It's said that iterators abstract client code from the container type; this is true, but the container type, iterator, and client code expectations still relate to one another. If client code drives the design, that influences the iterator's implementation (and, indirectly, that of the iterator's parent container). On the other hand, if the container drives the design, then that will dictate what client code can do with the container.

Iterators are to containers what pointers are to arrays: They abstract a sequence's element access. Increment (operator++()), and in some cases decrement (operator—()), functionality is available to position the iterator over a different element, similar to moving a database cursor through a table. The abstracted value (that is, the current sequence element) is available via dereference (operator*()) and member access (operator->()) functions. Iterators must be comparable (operator==(), operator!=()) if they are to be of any use in a loop.

Language semantics bind raw pointers to the type they abstract. Iterators, by comparison, describe themselves and the values they abstract through members of the std::iterator_traits<> template: iterator_category, value_type, difference_type, pointer, and reference. (iterator_traits<> is specialized for raw pointers, which is why those work as STL iterators.)

[Records provided]
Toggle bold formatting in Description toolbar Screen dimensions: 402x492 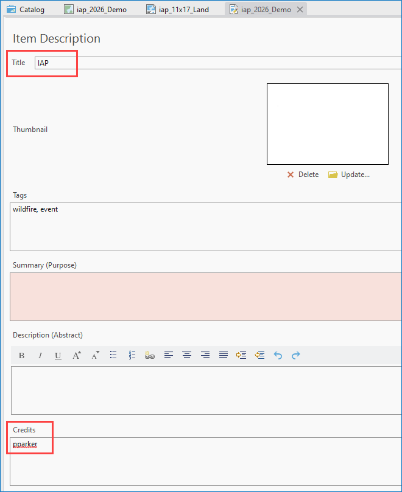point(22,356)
---
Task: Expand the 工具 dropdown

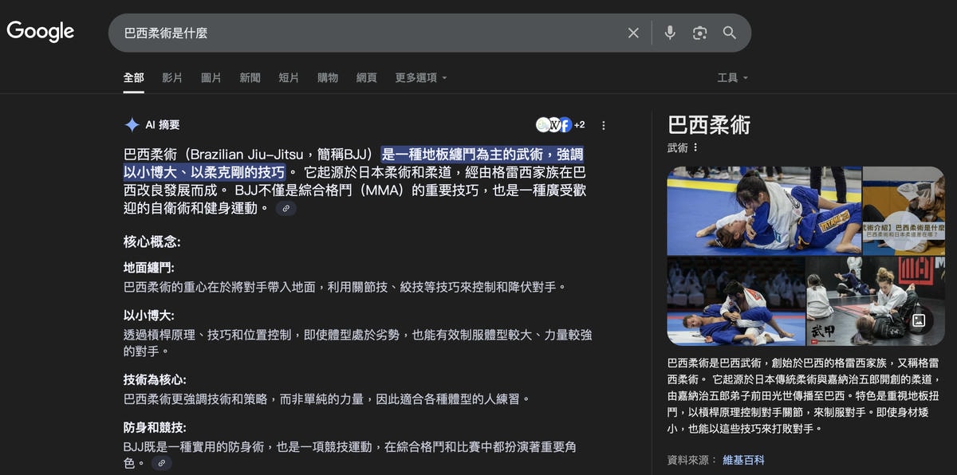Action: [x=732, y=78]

[Problems]
A. According to the passage on C++ iterators, why do raw pointers work as STL iterators?
B. Carry on the passage about C++ iterators from the point where it stops.

[Results of the tasks]
A. Because iterator_traits<> is specialized for raw pointers.

B.
iterator_category describes the type of iterator using tag classes: std::forward_iterator_tag for forward iterators, std::output_iterator_tag for output iterators, and so on. In lieu of traditional, compiler-enforced inheritance, client code uses the tags to determine an iterator's capabilities and react accordingly.

(Don't be fooled. There exists a base class std::iterator<>, but it provides no function interface.)

value_type is the type of the value abstracted by the iterator. This needn't be the same as the type used internally by the container; instead, it's the data type presented to client code for iterator dereference and pointer-member access functions. For example, STLGlobIterator (see Listing 2) manages C char* strings internally, but returns C++ std::strings to client code on dereference.

difference_type measures the distance between two iterators. It is for use with random-access iterators, which support the distance() operation.

reference and pointer define the data types returned to clients on iterator dereference and member-access, respectively. Take, for example, a basic operator->():

// ... specialization of iterator_traits<SomeIter> ...
class SomeIter ... {
  ...
  // this could be simplified with a typedef
  std::iterator_traits<SomeIter>::pointer operator->() {
  ....
}

Part of the challenge of creating custom iterators is that they rely on a much more strict adherence to concepts. This is based, once again, on the notion of client code expectations: Whereas people use containers, iterators are more often passed through (preexisting black box) algorithms and are thus less forgiving of deviations from the norm.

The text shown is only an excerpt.